Reproduce verbatim the part of the customer churn prediction text below that opens with the words containing "Customer Churn Prediction Using" and closes with "addressing class imbalance.".

◆ **PASSAGE GIVEN**:
┌──
Customer Churn Prediction Using Machine Learning

This project aims to predict customer churn for a telecommunications company using machine learning techniques. By analyzing a customer dataset, we apply data preprocessing, exploratory data analysis (EDA), and machine learning models to predict whether a customer will churn.

📝 Project Overview

Customer churn prediction is a critical problem for businesses, as retaining customers is more cost-effective than acquiring new ones. This project leverages various machine learning algorithms such as Decision Trees, Random Forest, and XGBoost to predict customer churn based on demographic and account information.

The workflow covers:

Data Preprocessing: Handling missing values, encoding categorical variables, and addressing class imbalance.
Exploratory Data Analysis (EDA): Visualizing and analyzing patterns and correlations in the data.
Model Training: Implementing various machine learning algorithms and optimizing them for better performance.
Model Evaluation: Using accuracy, confusion matrix, and classification report to evaluate model performance.
└──
◆ **INFORMATION PROVIDED**:
┌──
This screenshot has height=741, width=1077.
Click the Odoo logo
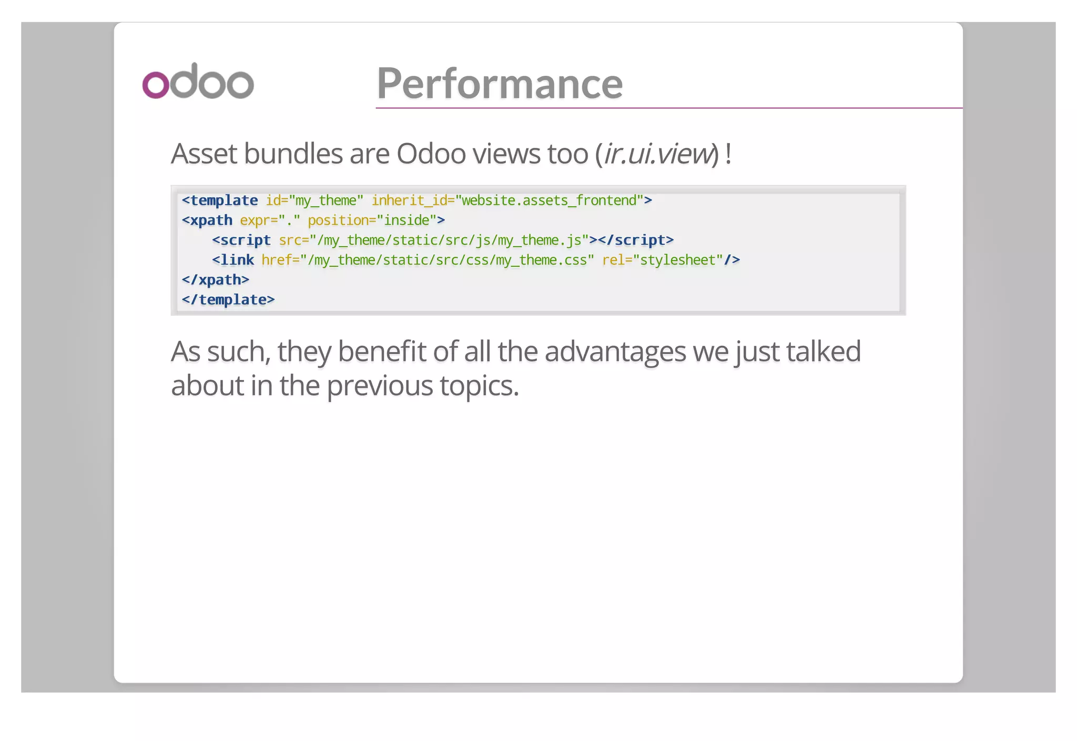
└──
◆ **EXPECTED ANSWER**:
Customer Churn Prediction Using Machine Learning

This project aims to predict customer churn for a telecommunications company using machine learning techniques. By analyzing a customer dataset, we apply data preprocessing, exploratory data analysis (EDA), and machine learning models to predict whether a customer will churn.

📝 Project Overview

Customer churn prediction is a critical problem for businesses, as retaining customers is more cost-effective than acquiring new ones. This project leverages various machine learning algorithms such as Decision Trees, Random Forest, and XGBoost to predict customer churn based on demographic and account information.

The workflow covers:

Data Preprocessing: Handling missing values, encoding categorical variables, and addressing class imbalance.